From our colleague Michael O’Connell:

On April 2, 2010, the Advisory Council on Historic Preservation (ACHP) issued recommendations on Department of the Interior (Interior) procedures for coordination of energy project development and protection of historic properties. Among other measures, the ACHP recommended that: (a) Interior agencies “engage in effective tribal consultations early in the project planning and review process to enable full understanding and appreciation of tribal views on energy development and its potential to affect properties of religious and cultural significance to them;” (b) give “due deference” to the views of Indian tribes regarding the impact on historic properties that are integral to the cultural and religious identify of tribes; (c) ACHP develop guidance with the Council on Environmental Quality on coordination of National Historic Preservation Act (NHPA) and National Environmental Policy Act review processes; (d) ACHP and Interior develop guidance to assist other federal agencies in assessing effects of energy projects, “especially wind and solar projects,” on historic properties that comprise large areas, with special emphasis on properties of cultural and religious importance to Indian tribes; and (e) ACHP clarify the distinction between “direct” and “indirect” effects to historic properties and when visual effects may constitute “direct” effects.
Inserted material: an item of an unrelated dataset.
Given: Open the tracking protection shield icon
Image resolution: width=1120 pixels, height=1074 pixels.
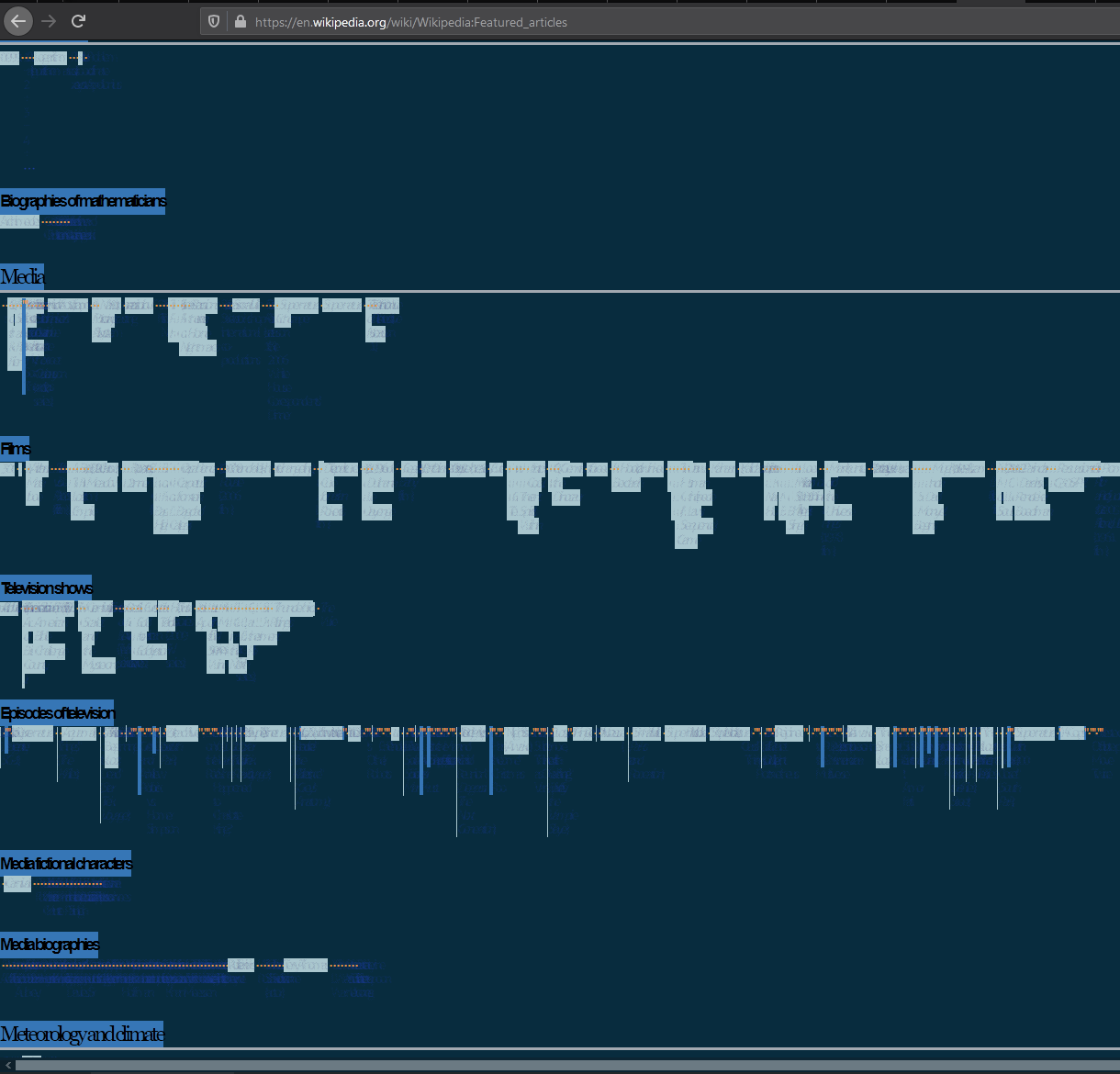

The ACHP’s recommendations could have impacts on the timing, mitigation measures, costs and, in at least some cases, the substance of federal agency decisions for energy projects. Guidance clarifying “when visual effects constitute direct effects” suggests qualitative or quantitative criteria that would be used to condition or disapprove energy development proposals. By way of example, NHPA Section 110(f) provides that prior to approval of any federal action “which may directly and adversely affect any National Landmark, the head of the responsible Federal agency shall, to the maximum extent possible, undertake planning and actions which may be necessary to minimize harm to such landmark, and shall afford the [ACHP] a reasonable opportunity to comment on the undertaking.” The clarifications and guidance documents recommended by the ACHP could introduce unworkable prescriptions, delay and confusion in already complex federal review processes.

The ACHP included the foregoing recommendations in response to Interior Secretary Salazar’s request for ACHP comments on Cape Wind Associates LLC’s application for an outer continental shelf (OCS) lease for a deep-water wind project. Secretary Salazar requested ACHP comments on March 1, 2010 after concluding that further consultation with interested parties to resolve issues relating to Cape Wind Energy Project (Project) impacts on historic properties would not be productive.

The ACHP recommended that Interior disapprove the Project. The ACHP found that the Project would adversely affect twenty eight above ground historic properties as well as six traditional cultural properties of religious and cultural importance to two Indian tribes, including Nantucket Sound. The ACHP found that the Project had adverse visual impacts on two National Landmarks which the National Park Service had determined were only indirectly impacted by the Project. The ACHP emphasized that the concentration and interrelation of adverse effects on multiple historic properties in “their totality . . . are significant, adverse [effects], and cannot be adequately mitigated.”

The NHPA and NEPA are procedural statutes. Both statutes leave agency officials with broad discretion to choose among alternative courses of action and mitigation measures, including alternatives which may result in significant adverse effects on some or all of the historic properties affected by agency action on a project proposal. Secretary Salazar’s decision on the Cape Wind Energy Project and his response to the ACHP’s wide-ranging recommendations will be important signals for how the Administration will balance demands for development of renewable energy with environmental considerations, including decisions affecting minority communities. Secretary Salazar is expected to make a final decision on the Cape Wind Energy Project lease by the end of April.